Here’s a scenario that comes up more often than it should. Your team gets a SOC 2 audit request for every customer document touched in the last 90 days, and the reviewer wants file size, hash, and upload timestamp for each one. If you wrote those fields to a sync table at upload time, you’re in decent shape, but that table is now a maintenance liability. Storage providers change. Files get overwritten. Sync logic drifts. What you actually want is to fetch that metadata fresh at the moment you need it, directly from the source.
That’s exactly what the Filestack File API metadata endpoint gives you. Pass a file handle and a few query parameters, get a JSON payload back. No separate database, no sync job.
Key takeaways
- The metadata endpoint returns file attributes without writing anything to the Filestack database
- One request can return size, mimetype, hashes, EXIF, and storage location in a single JSON payload
- Hashes (MD5, SHA-1 through SHA-512) support file integrity verification for audit trails
- EXIF data requires security credentials; every other field is available with a standard GET
- Pairing this endpoint with webhook events covers most compliance logging needs without a separate metadata table
The metadata endpoint at a glance
| Method | URI | Returns |
|---|---|---|
| GET | /file/{HANDLE}/metadata | JSON |
The important distinction here: this metadata is generated at request time, not stored in the Filestack database. That means you’re always reading current file state rather than a snapshot from the moment of upload.
For most fields, a standard GET is all you need. EXIF data is the exception. It requires a valid policy and signature:
?policy={POLICY}&signature={SIGNATURE}
For anything you’re shipping to production, adding security credentials to all metadata requests is good practice even when not strictly required. The Filestack security documentation covers how to generate policies and signatures.
Choosing which fields to return
Every query parameter is optional and boolean. You get back exactly what you ask for, nothing more. That keeps response payloads lean and latency low, especially useful when you’re hitting this endpoint from a webhook handler or a compliance job processing hundreds of files.
A request for the fields most audit logs need looks like this:
curl -X GET “https://www.filestackapi.com/api/file/HMJ1BsmYSFeukx6RlYE8/metadata?size=true&mimetype=true&uploaded=true&filename=true”
Response:
{
{"filename":"filestack-mark.png",
"mimetype":"image/png",
"size":1268638,
"uploaded":1779118017598.307}
}
The uploaded field returns a Unix timestamp in milliseconds. If your audit log expects an ISO 8601 string, convert it server-side before writing.
Available non-hash fields:
| Parameter | What it returns |
|---|---|
| size | File size in bytes |
| mimetype | MIME type |
| filename | Original filename |
| uploaded | Upload timestamp |
| writeable | Whether the file can be overwritten |
| cloud | Whether the file was stored via Cloud API |
| source_url | Whether the file was stored from a URL |
| upload_status | Upload status |
File integrity with hashes
The hash family covers MD5, SHA-1, SHA-224, SHA-256, SHA-384, and SHA-512. All are computed at request time against the current file, so they reflect any overwrites or updates since the original upload.

══════════════════════════════

## WHAT IS ASKED
**A)** Answer these about the Filestack metadata endpoint text, please:
(i) In what unit does the uploaded field give its Unix timestamp?
(ii) Which data requires a valid policy and signature?
(iii) What does the writeable parameter return?
**B)** Turn the listing, from its first line through the line holding "Click the purple", both included, into a numbered list. Leave out blank lines.

══════════════════════════════

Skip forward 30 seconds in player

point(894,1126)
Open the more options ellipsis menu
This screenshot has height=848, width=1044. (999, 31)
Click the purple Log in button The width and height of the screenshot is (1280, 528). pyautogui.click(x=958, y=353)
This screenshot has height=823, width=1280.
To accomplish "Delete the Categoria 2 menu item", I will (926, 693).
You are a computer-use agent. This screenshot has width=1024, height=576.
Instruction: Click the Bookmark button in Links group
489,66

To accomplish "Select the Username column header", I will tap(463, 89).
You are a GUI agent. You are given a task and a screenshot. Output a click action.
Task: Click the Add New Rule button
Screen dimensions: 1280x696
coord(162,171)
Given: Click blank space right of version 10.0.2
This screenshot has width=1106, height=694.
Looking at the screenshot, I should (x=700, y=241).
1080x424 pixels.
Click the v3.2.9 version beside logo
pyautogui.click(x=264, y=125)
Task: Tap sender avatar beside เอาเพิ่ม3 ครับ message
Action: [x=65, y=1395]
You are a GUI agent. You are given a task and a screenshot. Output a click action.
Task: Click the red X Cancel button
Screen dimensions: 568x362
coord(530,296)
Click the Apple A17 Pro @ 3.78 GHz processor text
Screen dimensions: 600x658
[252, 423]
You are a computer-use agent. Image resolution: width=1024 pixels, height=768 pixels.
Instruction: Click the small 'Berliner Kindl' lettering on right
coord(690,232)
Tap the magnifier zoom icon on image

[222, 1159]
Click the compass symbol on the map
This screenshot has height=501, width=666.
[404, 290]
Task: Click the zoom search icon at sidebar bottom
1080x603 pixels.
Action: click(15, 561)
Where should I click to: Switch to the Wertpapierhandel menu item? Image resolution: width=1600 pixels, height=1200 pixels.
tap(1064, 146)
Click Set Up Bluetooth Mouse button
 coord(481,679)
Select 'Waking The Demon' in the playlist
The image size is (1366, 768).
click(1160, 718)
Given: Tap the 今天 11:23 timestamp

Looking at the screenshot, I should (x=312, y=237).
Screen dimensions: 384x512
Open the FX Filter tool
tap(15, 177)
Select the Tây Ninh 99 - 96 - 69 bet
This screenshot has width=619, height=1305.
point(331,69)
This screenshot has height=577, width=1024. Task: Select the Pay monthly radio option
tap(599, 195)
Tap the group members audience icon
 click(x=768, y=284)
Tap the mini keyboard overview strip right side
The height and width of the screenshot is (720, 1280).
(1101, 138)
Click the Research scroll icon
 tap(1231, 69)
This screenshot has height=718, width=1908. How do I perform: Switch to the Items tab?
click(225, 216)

══════════════════════════════

## RESULTS
**A)**
(i) Milliseconds.
(ii) EXIF data.
(iii) Whether the file can be overwritten.

**B)**
1. Skip forward 30 seconds in player
2. point(894,1126)
3. Open the more options ellipsis menu
4. This screenshot has height=848, width=1044. (999, 31)
5. Click the purple Log in button The width and height of the screenshot is (1280, 528). pyautogui.click(x=958, y=353)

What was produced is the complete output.